The wide reach of IT today is why Koskelin believes the role of CIO should evolve towards deeper involvement in business strategy. “Maybe the next phase in the career of a CIO is from chief information officer to chief integration officer and then to the role of a chief innovation officer,” he says.

The four cornerstones where IT drives business

Koskelin sees further digitisation as the next major step for Kone. In fact, he talks about four sectors where modern IT already has plenty to offer for business: Advanced and easy-to-implement technology, or software as a service (SaaS); usability and user experience; agile; data transparency and fast projects.

“Get something ready in three weeks or even three months, show it to the users, take note of the feedback and make changes accordingly,” Koskelin explains. “[Projects] should be taken forward with agile, small steps while understanding the needs and feedback of users.”

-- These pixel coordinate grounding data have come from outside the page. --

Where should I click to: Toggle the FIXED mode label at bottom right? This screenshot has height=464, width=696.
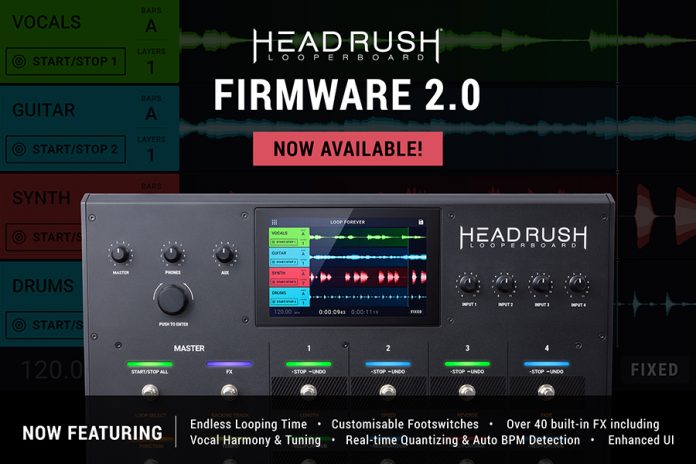(x=654, y=370)
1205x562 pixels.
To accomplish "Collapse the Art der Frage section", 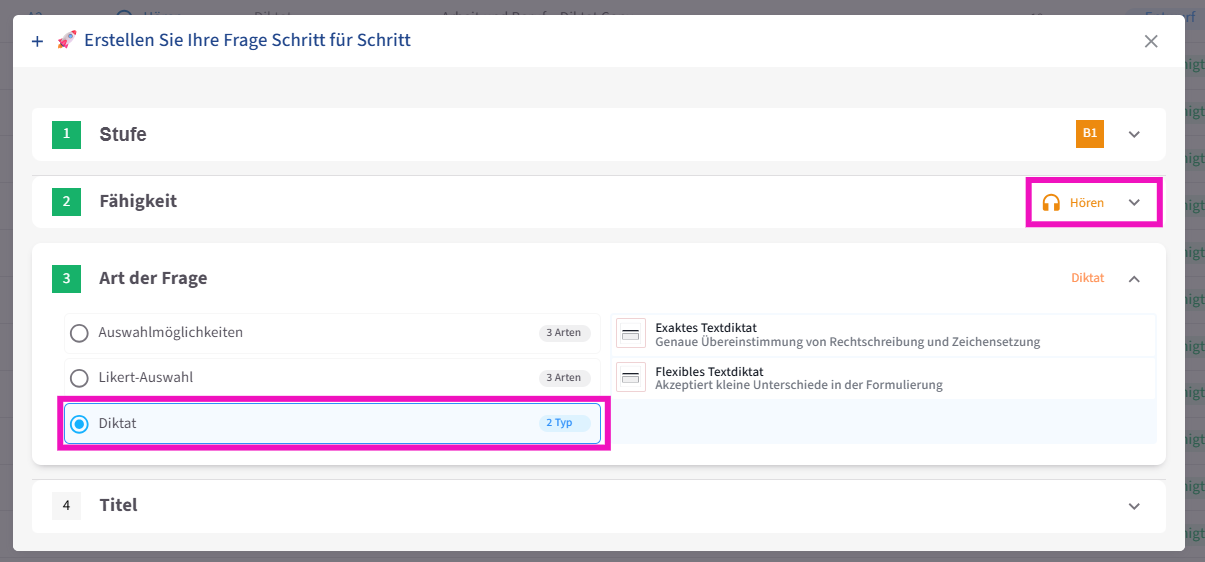I will click(x=1134, y=279).
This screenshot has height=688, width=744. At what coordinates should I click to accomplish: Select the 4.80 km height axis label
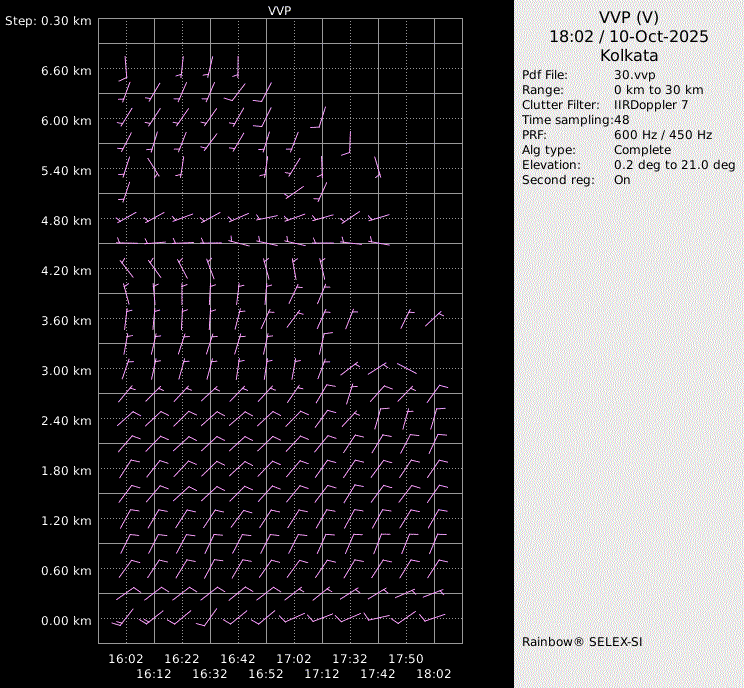(x=67, y=221)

“Projects should be taken forward with agile, small steps while understanding the needs and feedback of users”

Antti Koskelin, Kone Corporation

Koskelin emphasises the effective use of big data. IT needs to make sure data and analytics can respond to the needs of new digital services.

“When you roll out digital services, transparency rises to a new level,” he says. “For example if we don’t have relevant data on our equipment and service, when a customer gets access to the information through a new portal or mobile app they will see straight away if the data is not up to date.

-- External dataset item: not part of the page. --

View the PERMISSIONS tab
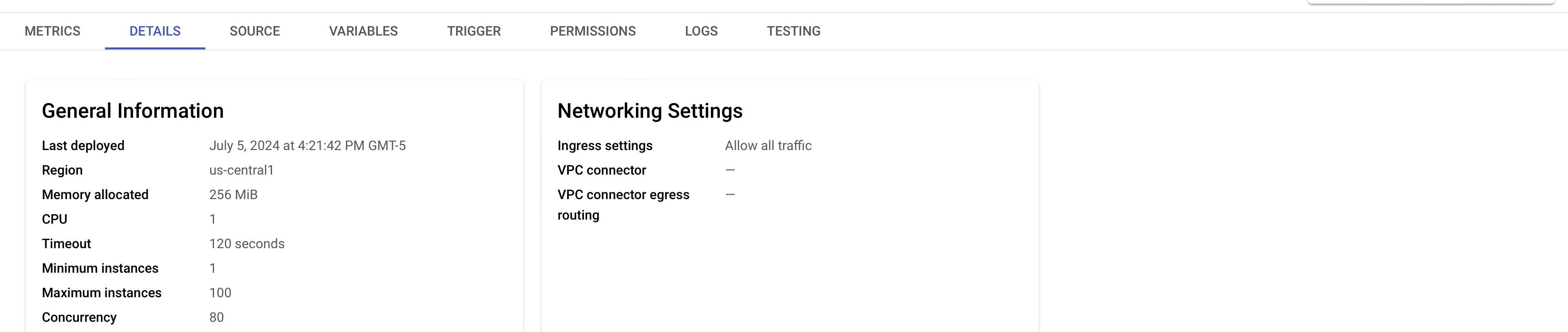Image resolution: width=1568 pixels, height=332 pixels. point(592,31)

“From the CIO perspective, the data architecture needs to work. You need to have the same master elements in all systems. If your ERP [enterprise resource planning] system codes customers in a different way to your CRM [customer relationship management] system, the data the customer sees is useless,” he adds.

Cyber security and its biggest threat

While Koskelins four cornerstones drive innovation, hes keen to stress the additional challenges that increasing adoption of mobile services and devices bring to cyber security.

This is especially true at Kone, which employs more than 47,000 people globally, a large proportion of whom are always on the move. Koskelin believes part of the solution stems from technology, but also highlights the need to create an understanding of cyber security challenges throughout the company.

“CIOs often say only a small part of data breaches are technical – the biggest threat is people,” says Koskelin. “You can’t hide in the bushes and say to HR, ‘You take care of the personnel’. It is my responsibility to make sure people understand the risks, have the right attitude and know what to do [if problems arise].”

Koskelin believes the biggest IT challenges today arise from how to implement new technologies into real operational use: “Let’s take big data and analytics as an example. The technology exists, there is plenty of data and we can build analytics systems and reports that provide useful information – but how do we really put that into practice and change operational models? Can the operational organisation learn new things as fast as technology is changing?”

The solution? Something you should expect from a modern CIO: “Include people in early stages and give them time to adjust…Not the old rural community way of ‘Let’s wait until the spring, it will happen’, but give people a week or two to internalise the change. Take small steps, but more often,” Koskelin concludes.